The limited funding, isolated locations and lack of support staff all make it difficult to recruit and retain doctors, nurses, dentists, pharmacists and other health professionals.

Many in the system call the pay abysmal, offering examples like ophthalmologists, who make $100,000 at IHS, but can make twice that in private practice. And there are high vacancy rates - 17 percent for nurses at Phoenix Indian Medical Center.

"The people who are here are not here for the money," said Dr. Ken Steward, head of the Emergency Department at the Gallup Indian Medical Center. "They're hardworking, conscientious. Money is a secondary consideration."

The tight budget also forces the system to focus on primary care. Patients needing specialists, for things like heart operations, hand surgery and neurology, must be referred to doctors and hospitals in the private sector. The service has limited funds for this "contract" care, however, and the money runs out each year.

So the service often guarantees payment only for people who may die. Others must pay for the care themselves, or qualify for Medicare, Medicaid or other private insurance.

Lita Piffero quit worrying about her dignity long ago.

"I was down there at the clinic crying, literally begging for help," said Piffero, 48, who lives in Southern Bands, near Elko, Nev.

When Piffero's 14-year-old daughter hurt her foot in gym class in November, Piffero took her to the Indian Health Service clinic near Elko because there are no IHS hospitals in Nevada.

An X-ray revealed a deformity of the bone, Piffero said, and the doctor recommended magnetic resonance imaging, possibly surgery, services not available through the Indian Health Service. Piffero was told her daughter was being referred out, but that the service wouldn't pay for it. Piffero, who is unemployed, was told to apply for Medicaid.

"Medicaid took the full 45 days to decide," Piffero said. "We had to wait."

Her daughter limped through school on crutches.

When Piffero finally was approved for Medicaid, Piffero said the private doctor refused to do the MRI, saying he would lose money on a Medicaid patient. He referred them to Elko Hospital. Piffero said they still are waiting for an appointment. "I worry about what else they won't do because it's Medicaid," said Piffero, crying.

"She's only 14. She doesn't deserve to be treated any less than anyone else. This is her foot. I don't want her to be deformed.

"It just seems like unless you're on your deathbed, you can't go for services."

Her legs, which peek out from her traditional three-tiered calico skirt, are wrapped in cotton stockings, but they're still cold. She has high blood pressure and thyroid problems, but otherwise Nettie Yazzie, 92, who lives on the Navajo reservation, is remarkably healthy.

She gets B-12 shots from a public health nurse who visits her home, and occasionally sees a doctor for a check-up. But she attributes her longevity to eating lots of corn, the symbol of life for many Native Americans, and childhood visits to medicine men who taught her to make medicinal teas from herbs.

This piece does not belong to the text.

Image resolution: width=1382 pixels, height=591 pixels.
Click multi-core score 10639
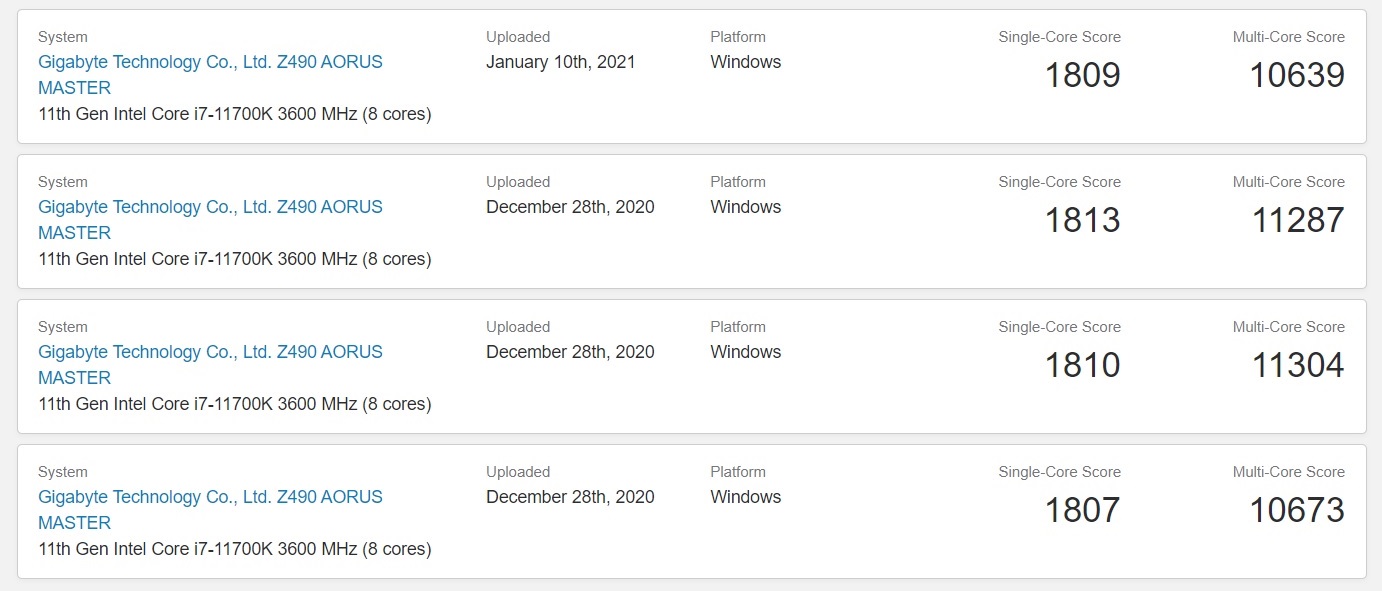point(1297,75)
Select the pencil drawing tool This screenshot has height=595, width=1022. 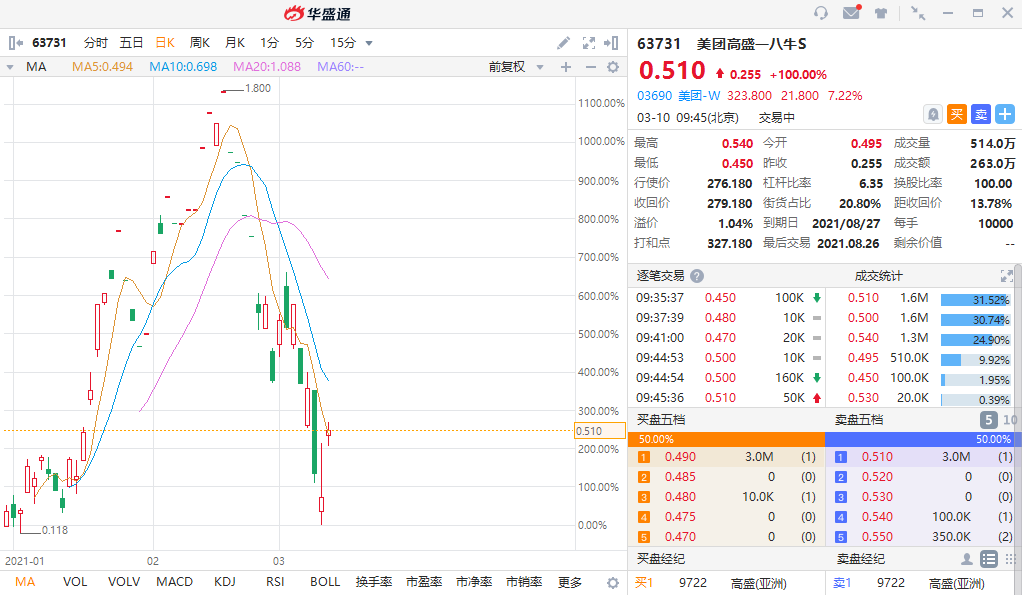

In fact, Native civilizations had extensive knowledge of diseases and medicines, knowledge that has contributed to Western medicine. And many still use a combination of Native and Western medicine.

As part of a move toward self-determination, many tribes are taking over their own health care, running their hospitals and clinics and deciding how to spend federal dollars.

More than 40 percent of the system now is run by tribes or the non-profit groups they have hired. In February, the Navajo Nation rejected a takeover of its $500 million system, but is considering running the programs in three small communities.

"IHS is going to continue to exist," the University of Rochester's Kunitz said. "What is unclear is whether it will increasingly be a pass-through program or continue to be a provider of services."

Either way, more money is needed.

Although the Native American population served by the Indian Health Service is growing by about 2 percent each year, and medical costs are rising at about 10 to 12 percent a year, the agency's budget has remained nearly flat, which means services fall farther and farther behind.

"If Congress in its wisdom, or malevolence, or thoughtlessness holds funding constant or at a 1 to 2 percent increase, things will get worse," Kunitz said.